E o povo-marginal, com tal arrebatamento,

mal se contém atrás

— do cordão do isolamento.

 

Que arqueologia fantástica!

que carnaval de datas!

que anacronia de máscaras!

 

Esta, a plaza mayor da história,

o grande sertão europeu,

a pororoca dos tempos

e a festa tola dos reis.

 

E neste poema-avenida,

que já assumiu forma vária:

já foi templo, já foi rio,

já foi livro, foi museu,

foi infância e foi batalha,

não estranha que essa igreja

convertida em palco e praça

agora assista ao desfile

vestida de Candelária.

E esbaforida

   aturdida

irrompe na avenida

a Escola dos Desunidos da História.

 

A alegoria é de Picasso,

de Da Vinci a fantasia,

o enredo exorbitante

é de Karl Marx e Dante.

Rasputin pensa que é Papa,

Maquiavel, arlequim.

Quem é que puxa a escola

Será Zapata ou Zumbi?

Antonieta — a Rainha,

é par constante de Spartacus.

Joana D'Arc com a bandeira

vem na ala das baianas.

Rabelais é o mestre-salas.

Os guerreiros de Alexandre

já rebolam sem recalque

e os elefantes de Aníbal

atravessam o samba e os Alpes

tirando aplausos do gelo.

Franco aparece em cena

travestido em corno manso

e Salazar — outro astro

beija a testa de Fidel

fingindo que é Inês de Castro.

Nijinski comanda o frevo,

Stravinski o berimbau,

na bateria Beethoven

no repenique vem Bach

fazendo o povo sambar.

 

— Que orgia é essa?

    — É assim o carnaval em Colônia?

— Existe um tal europeu arrebatamento?

Ou é apenas abaixo do Equador que todo santo é pecador?
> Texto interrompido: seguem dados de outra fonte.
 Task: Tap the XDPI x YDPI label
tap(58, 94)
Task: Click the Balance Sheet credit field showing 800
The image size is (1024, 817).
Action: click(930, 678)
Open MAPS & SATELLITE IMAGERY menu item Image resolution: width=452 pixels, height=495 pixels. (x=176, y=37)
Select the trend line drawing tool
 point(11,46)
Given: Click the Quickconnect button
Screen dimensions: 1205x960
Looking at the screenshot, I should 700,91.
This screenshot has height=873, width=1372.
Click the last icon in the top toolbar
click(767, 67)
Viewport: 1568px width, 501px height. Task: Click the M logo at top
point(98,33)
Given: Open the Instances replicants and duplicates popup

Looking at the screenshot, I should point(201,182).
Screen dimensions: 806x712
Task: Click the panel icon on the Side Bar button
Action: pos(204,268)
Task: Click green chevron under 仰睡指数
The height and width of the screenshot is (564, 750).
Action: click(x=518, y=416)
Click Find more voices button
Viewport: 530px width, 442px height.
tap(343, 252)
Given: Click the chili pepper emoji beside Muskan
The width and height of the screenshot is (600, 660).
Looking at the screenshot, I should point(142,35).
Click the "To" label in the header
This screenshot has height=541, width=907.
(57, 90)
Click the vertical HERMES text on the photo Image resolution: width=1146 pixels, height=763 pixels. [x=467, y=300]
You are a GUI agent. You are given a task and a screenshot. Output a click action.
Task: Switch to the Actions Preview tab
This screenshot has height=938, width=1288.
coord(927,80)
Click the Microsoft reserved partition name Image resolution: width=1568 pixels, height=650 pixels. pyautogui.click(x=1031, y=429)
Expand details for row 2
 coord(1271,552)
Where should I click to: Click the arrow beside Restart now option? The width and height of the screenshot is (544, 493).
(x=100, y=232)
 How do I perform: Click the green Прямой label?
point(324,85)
— Que pode um europeu pensar

de um cronista que confunde seu país,

que não passa, em Paris, de um persa,

ou um Santos Dummont aéreo

desastrando a Torre Eiffel

  — com seu frágil 14-Bis?

 

E já ao fundo se esvaem

o bloco dos exilados, o grêmio recreativo

dos políticos cassados, o rancho

dos torturadores e outros blocos de sujos

cruzando o canal das manchas,

chegando do outro lado, exorcizando no presente samba

o futuro sempre ausente

    — e o recalcado passado.

 

  E  o espetáculo se encerra

  da forma como começa:

  senhores de chapéu-coco,

  bengala, luvas, sorrisos,

  saúdam o povo e turistas

  e vão varrendo na gente

  confetes e cicatrizes.

 

  Parece, foi sempre assim:

  o aplauso, a glória, a euforia

  e depois o anonimato

  na vala comum dos dias.

  Primeiro o ideal, a luta,

  depois o luto e o exílio.

 

  Um dia, o perdão torto, a anistia,

  onde o criminoso perdoa a vítima,

  mas não engana o que está morto.

 

Perder

   é carregar no corpo

   a história da morte em vida.

  Ganhar

   é, no trono, estar faminto

   sobre os detritos da glória.

 

No futuro

   abrindo baús velhos e mágoas

   alguns se perguntarão

   movendo as cinzas do medo:

   — quem era o porta-estandarte?

   e qual era o samba-enredo?

   Arqueólogos

   virão desenterrando da avenida

   odaliscas e utopias,

   piratas e guerrilhas,

   havaianas e manifestos,

   toureiros e caveiras

   e por mais que recomponham

   os cacos e detritos

   reinterpretando os mitos,

   não refarão jamais os sonhos de Dionísio e Baco

   nos mosaicos de Pompéia destruída.